Oratório Digital
Santo Ambrósio

Bispo, Doutor da Igreja

Santo Ambrósio

c. 340, Tréveris — 397, Milão

Festa litúrgica
07/12
Padroeiro de
apicultores; aprendizes; estudantes

Origens e formação

Ambrósio nasceu por volta do ano 340, em Tréveris, na Gália, no seio de uma família romana nobre e cristã. Seu pai exercia o importante cargo de prefeito do pretório das Gálias, e contava-se na tradição familiar que, ainda menino, uma colmeia de abelhas pousara sobre seus lábios sem feri-lo — sinal interpretado como anúncio da doçura de sua futura eloquência. Após a morte do pai, a família mudou-se para Roma, onde o jovem recebeu sólida educação em retórica, direito e literatura, dominando o latim e o grego. Encaminhado à carreira pública, distinguiu-se de tal modo que foi nomeado governador da província da Emília-Ligúria, com sede em Milão.

A inesperada eleição

Por volta de 374, a morte do bispo ariano de Milão lançou a cidade numa disputa acirrada entre católicos e arianos quanto à escolha do sucessor. Ambrósio, então governador, dirigiu-se à basílica para apaziguar os ânimos da multidão. Conta-se que, no meio da assembleia, a voz de uma criança gritou: “Ambrósio bispo!”, e o clamor se espalhou unânime por todo o povo, católicos e arianos reunidos no mesmo desejo. Ele, que era apenas catecúmeno e ainda não fora batizado, tentou de toda forma recusar o encargo, considerando-se indigno. Mas, vencido pela insistência do povo e pela vontade do imperador, recebeu o batismo e, poucos dias depois, foi consagrado bispo. Distribuiu então seus bens aos pobres e entregou-se ao estudo das Escrituras e dos Padres, fazendo-se discípulo antes de se fazer mestre.

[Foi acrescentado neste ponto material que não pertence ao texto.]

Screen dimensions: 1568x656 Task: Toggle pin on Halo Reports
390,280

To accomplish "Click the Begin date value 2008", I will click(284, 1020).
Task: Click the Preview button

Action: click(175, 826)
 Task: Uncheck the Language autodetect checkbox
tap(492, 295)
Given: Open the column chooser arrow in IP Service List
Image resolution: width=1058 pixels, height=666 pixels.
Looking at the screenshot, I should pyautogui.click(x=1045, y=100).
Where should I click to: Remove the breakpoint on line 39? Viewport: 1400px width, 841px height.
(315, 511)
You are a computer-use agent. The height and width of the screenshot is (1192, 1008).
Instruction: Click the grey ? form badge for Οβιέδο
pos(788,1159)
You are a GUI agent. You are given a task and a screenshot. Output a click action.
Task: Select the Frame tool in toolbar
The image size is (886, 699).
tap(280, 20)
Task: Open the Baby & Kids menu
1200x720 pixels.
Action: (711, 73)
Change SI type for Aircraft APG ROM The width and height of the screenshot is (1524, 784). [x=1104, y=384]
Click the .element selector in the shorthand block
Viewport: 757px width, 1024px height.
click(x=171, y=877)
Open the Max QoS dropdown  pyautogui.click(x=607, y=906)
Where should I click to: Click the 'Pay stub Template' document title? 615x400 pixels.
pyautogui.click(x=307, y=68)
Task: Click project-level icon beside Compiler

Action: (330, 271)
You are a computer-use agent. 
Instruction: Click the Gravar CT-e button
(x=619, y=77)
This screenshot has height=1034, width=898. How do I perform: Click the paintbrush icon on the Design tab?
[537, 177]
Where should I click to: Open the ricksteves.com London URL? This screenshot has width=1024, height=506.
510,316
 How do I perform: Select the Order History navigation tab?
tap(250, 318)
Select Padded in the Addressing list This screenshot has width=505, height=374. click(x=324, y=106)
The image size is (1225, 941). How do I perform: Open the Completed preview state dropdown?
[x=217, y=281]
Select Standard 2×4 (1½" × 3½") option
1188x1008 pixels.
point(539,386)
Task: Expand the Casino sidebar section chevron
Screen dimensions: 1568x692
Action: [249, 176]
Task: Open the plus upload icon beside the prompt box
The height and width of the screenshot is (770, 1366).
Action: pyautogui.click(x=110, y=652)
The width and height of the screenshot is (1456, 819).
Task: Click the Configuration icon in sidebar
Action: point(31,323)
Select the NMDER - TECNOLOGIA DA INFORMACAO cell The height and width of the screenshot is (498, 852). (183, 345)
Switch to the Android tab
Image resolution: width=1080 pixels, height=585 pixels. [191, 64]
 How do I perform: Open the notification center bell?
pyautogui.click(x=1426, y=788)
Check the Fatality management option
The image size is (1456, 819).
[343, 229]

Pastor firme diante dos poderosos

Como bispo, ambrósio uniu a doçura à firmeza, defendendo intransigentemente a fé católica contra o arianismo e a liberdade da Igreja diante do poder civil. Recusou-se a entregar uma basílica aos arianos protegidos da corte e enfrentou imperatrizes e imperadores sem ceder à intimidação. Seu episódio mais célebre deu-se com o imperador Teodósio: após o massacre de Tessalônica, o santo bispo negou-lhe a comunhão até que fizesse penitência pública por seus crimes, e o poderoso soberano humilhou-se diante de Deus. Para ambrósio, nenhum homem, por mais elevado que fosse seu trono, estava acima da lei divina.

O imperador está dentro da Igreja, não acima dela.

A conversão de Agostinho

Entre os frutos mais preciosos de seu ministério está a conversão de um jovem mestre de retórica vindo da África: Agostinho. Atraído primeiro pela fama de sua oratória, o jovem inquieto deixou-se aos poucos tocar pela profundidade da pregação do bispo de Milão. Foi ambrósio quem o acolheu, o instruiu pacientemente e, na noite da Vigília Pascal de 387, derramou sobre ele as águas do batismo. Aquele que recebia o sacramento das mãos de ambrósio viria a tornar-se Santo Agostinho, um dos maiores doutores da Igreja — sinal de como a paciência de um pastor pode mudar o curso da história da fé.

Pai da himnódia latina

Ambrósio compreendeu o poder do canto para sustentar a fé do povo e formar os corações na verdade. Introduziu no Ocidente o canto antifonal e compôs hinos de grande beleza, em estrofes simples e memoráveis, que ensinavam a doutrina enquanto elevavam a alma a Deus. Por isso é chamado pai da himnódia latina, e a tradição lhe atribui — junto a Santo Agostinho — o célebre cântico de louvor Te Deum laudamus. Deixou ainda muitos escritos sobre os sacramentos, a virgindade, os deveres dos ministros e os comentários às Escrituras, que fizeram dele um dos quatro grandes doutores da Igreja latina.

Os últimos dias

Esgotado pelas fadigas do longo episcopado, ambrósio adoeceu em Milão. Nos seus últimos dias, perseverou em oração, e os que o cercavam contaram tê-lo visto com os lábios movendo-se em prece, como o menino sobre quem outrora pousaram as abelhas. Faleceu na madrugada do Sábado Santo, em 4 de abril de 397, depois de receber o Corpo do Senhor. A Igreja celebra sua memória em 7 de dezembro, dia de sua ordenação episcopal. Deixou um exemplo luminoso de pastor que soube unir a coragem profética à ternura paterna, servindo a Deus e ao seu povo até o último alento.